無題

無題


『伝令。現世より緊急救援要請有』

九番隊執務室に地獄蝶が舞い込んできたのは、平穏な夜のことだった。霊術院生の実習が行われていることの兼ね合いにより全隊の半分が待機要員として執務室に留め置かれている時に俄に舞い込んだ救援要請に、ぴりっとした緊張が走り抜ける。

『霊術院実習現場に巨大虚出現。直ちに救援を。繰り返す――』

がたんっ、と椅子を蹴倒す勢いで立ち上がった拳西の身体が固まった。

六回生の霊圧一名分消失。他二名も重傷の模様。

続けられる報告に心臓が煩く跳ねる。隊長、と呼ぶ笠城の声が頭に入らない。

(修兵……ッ!)

拳西の頭の中にあるのは養い子のことだけだ。まさか、霊圧消失した六回生というのは。まさか。

「隊長!」

叩きつけるように叫んだのは衛島だった。

「固まっている場合ですか!貴方が今行かずにどうするんです!?」

「っ、悪い……。――藤堂!救援要請受諾の手続きは任せた!承認印は白に押させろ、場所は知らせてある!今は仮眠室に居るはずだ!」

「はっ!」

「衛島と東仙は俺についてこい!笠城、藤堂、留守は任せる」

はい、と短く返事をして東仙も立ち上がる。強く握りしめた斬魄刀が、がちゃりと音を立てていた。


◆◆◆◆


穿界門を飛び降りるようにして着地すると、ビルの隙間に巨大な影が見えていた。人の何倍もあろうかという巨大な腕、何股にも別れた鋭い鉤爪、その他凶悪な武器を数多持った巨大虚の群れ。なんだあれは、と衛島が声を上げる。

しかし拳西の目に、そんなものは殆ど入らない。ただ視界に映るのは見慣れた背中。いつの間にか随分と大きくなり、しかし基本の細さは余り変わらない養い子の背中。そばに居るのは一回生だろうか、彼らを庇うように刀を構えるその腕には鮮烈な赤色が伝っている。

――怪我を。

生きていたことへの安堵と血を流していることへの焦燥が内心で渦を巻くまま、拳西は斬魄刀を抜き放った。

「断地風!」

一閃、頭部を両断された虚が崩れるよりも早く修兵がこちらを振り返る。右眼を走る傷と、滴る鮮血。
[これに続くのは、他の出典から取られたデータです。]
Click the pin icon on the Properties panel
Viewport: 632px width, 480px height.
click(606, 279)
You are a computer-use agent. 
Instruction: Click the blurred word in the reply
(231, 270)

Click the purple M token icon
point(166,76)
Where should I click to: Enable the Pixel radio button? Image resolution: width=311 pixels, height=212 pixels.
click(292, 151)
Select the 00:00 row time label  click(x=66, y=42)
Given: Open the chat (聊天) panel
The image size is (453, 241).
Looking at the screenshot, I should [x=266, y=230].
あ、と動いた唇が微かに歪んだ。

「衛島、東仙」

「はっ!」

短い言葉に、二人の部下は心得たとばかりに応えて奥の群れへと飛び込んでいく。その間に拳西は、ぐらりと傾いた修兵の背中をその掌で支えて抱き抱えた。

「修兵!修兵、しっかりしろ!」

「拳西、さ……ぁ、羽織、はおり、汚れますよ……」

「そんなもんどうでもいい。よく頑張ったな、痛かったろ」

ぐっと肩を掴んで血塗れの頬を羽織に押し当てると、その手が躊躇いがちに裾を掴んでくる。は、は、と浅い呼吸を繰り返す頭をくしゃりと撫でてやって、顔を上げた。
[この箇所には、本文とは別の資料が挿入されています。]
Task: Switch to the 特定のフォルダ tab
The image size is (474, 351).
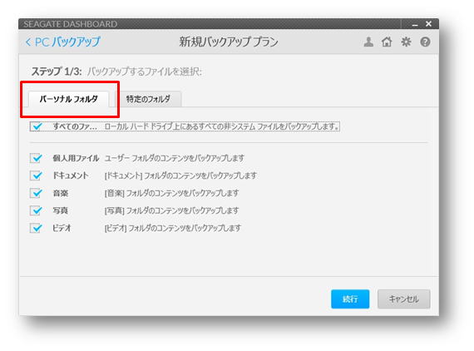Action: pyautogui.click(x=148, y=99)
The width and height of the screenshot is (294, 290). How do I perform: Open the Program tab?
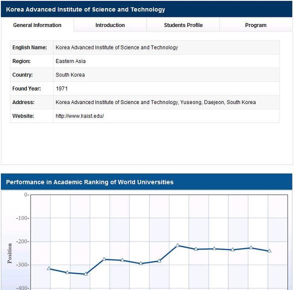click(x=256, y=25)
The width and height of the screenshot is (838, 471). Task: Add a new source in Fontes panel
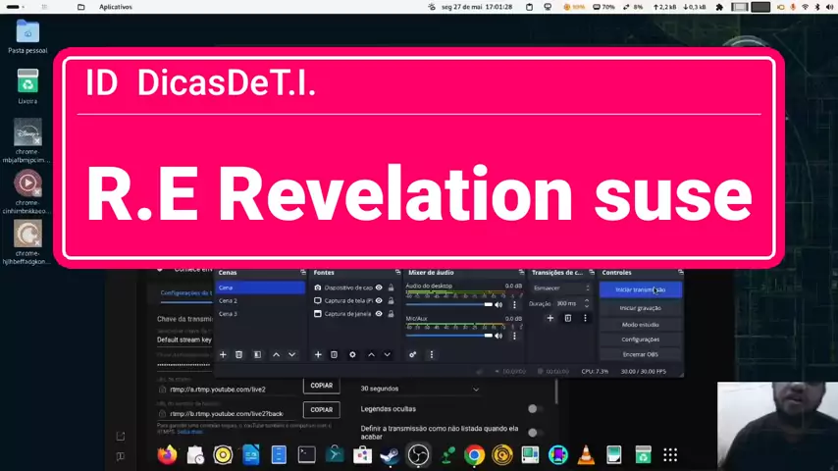tap(318, 354)
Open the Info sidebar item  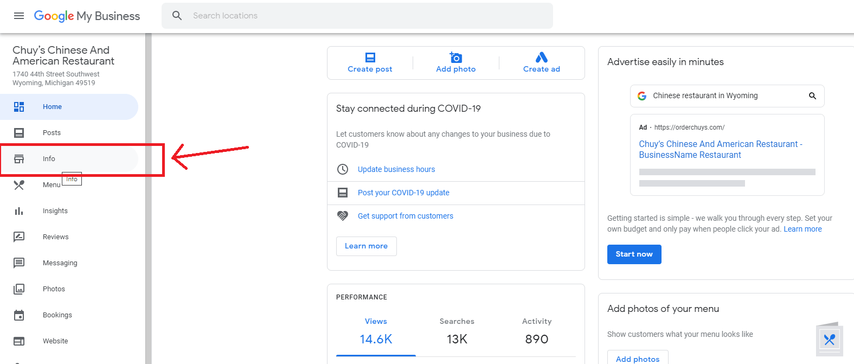pyautogui.click(x=49, y=159)
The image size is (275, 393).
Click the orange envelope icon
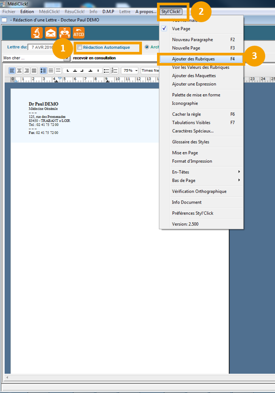pos(51,33)
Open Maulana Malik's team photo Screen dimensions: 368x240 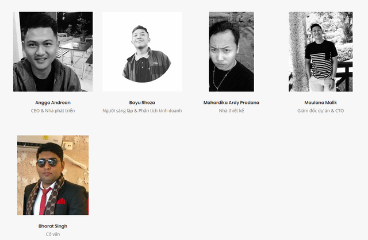tap(321, 52)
「待たせて悪かった。少し待ってろ、すぐ終わらせる。……イヅル、悪いがその間頼んだ」

「檜佐木さ……っ、修くん!」

「大丈夫だ。お前ら全員一回生か?お前らもよく持ち堪えたな、上出来だ」

振り返った先で震えながら呆然としていた三人に少し笑ってやって、その中にいたよく知る少年へ修兵を託すと拳西はゆっくりと立ち上がった。夜の中に浮かぶ光に、白刃が閃く。

拳西さん。

背中にかかった小さな声に視線だけで振り向くと、安心したように力を抜いたのが気配でわかった。

早く手当をしなくては、あの出血では危ないかもしれない。

焦れる感情を意図的に抑えながら、拳西は護るための刃を、強く強く、握り直した。